Digest: OpenAI Ads Set to Miss Forecast by 90%; Disney+ Weighs Free Ad-Supported Tier
by on 15th Jul 2026 in News

In today’s Digest, we discuss OpenAI’s ad business targets, Disney considering and ad-supported free tier, and much more…
OpenAI ad business set to miss forecast by 90%
OpenAI's advertising business is on track to fall roughly 90% short of the company's own five-year revenue forecast, according to new data from Emarketer. OpenAI has projected USD$2.5bn (£1.98bn) in ad revenue this year, climbing to USD$100bn (£79bn) by 2030, but Emarketer's research tells a more modest story. The firm estimates that standalone chatbots as a category, including ChatGPT, Microsoft's Copilot app, Google's AI Mode, and Amazon's Alexa for Shopping (formerly known as Rufus) will collectively generate less than USD$1bn (£790m) in US ad revenue this year, and only USD$5.41bn (£4.27bn) by 2030, nowhere near OpenAI's solo projection for that same year.

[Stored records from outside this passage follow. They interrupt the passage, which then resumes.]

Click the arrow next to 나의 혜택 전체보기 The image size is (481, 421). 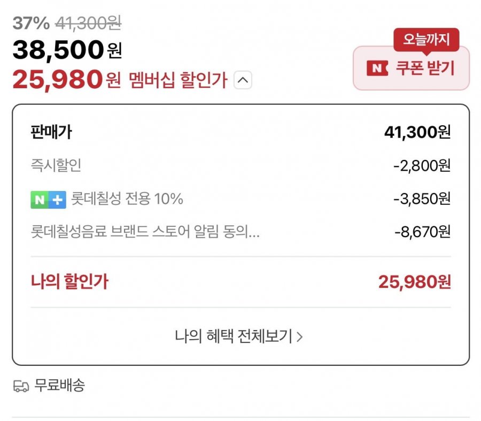click(x=300, y=336)
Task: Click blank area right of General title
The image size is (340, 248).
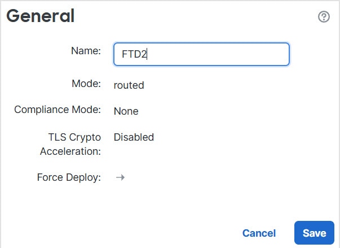Action: [197, 17]
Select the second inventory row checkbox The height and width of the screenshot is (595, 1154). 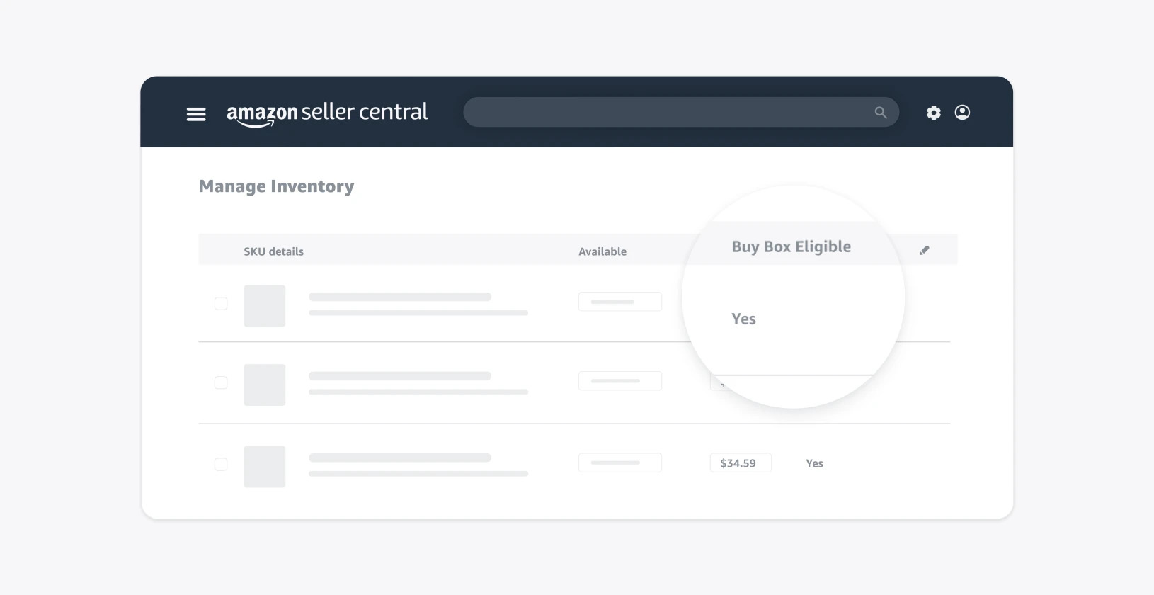[x=221, y=383]
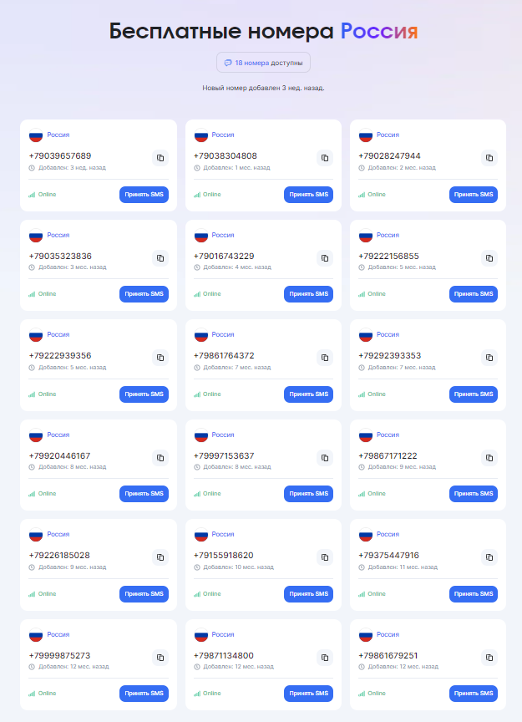Copy number +79861679251 to clipboard
522x722 pixels.
coord(490,658)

Disney weighs free ad-supported Disney+ tier
Disney is exploring the addition of a free tier to Disney+, according to Business Insider, which cited two people familiar with the matter. One source said Adam Smith, Disney's product and technology chief, raised the idea of offering free-tier content during a company town hall on Thursday, though he stopped short of laying out any timeline for when such a change might happen.
The move would respond to mounting competition from free, ad-supported streaming platforms, which are steadily eating into the viewing time that subscription-based services like Disney+ have traditionally relied on.
Singapore proposes AI training disclosure rules
Singapore's Personal Data Protection Commission has proposed new rules requiring organisations to clearly notify individuals when their personal data is used to train generative AI models. The regulator says the measure is meant to guard against situations where consumer data collected for one purpose ends up repurposed for entirely different, unforeseen uses, such as financial profiling.
Rather than relying on broad, catch-all privacy notices that vaguely reference "new product development," PDPC's proposed guidelines call for organisations to issue AI-specific notifications that clearly explain when personal data is being fed into generative AI systems.
Under the plan, covered personal data would include names, email addresses, video and voice recordings, transaction histories, and location data, and organisations could satisfy the notification requirement through methods like an in-product pop-up or a dedicated webpage, provided the notice clearly details what the AI model does and what personal data it draws on.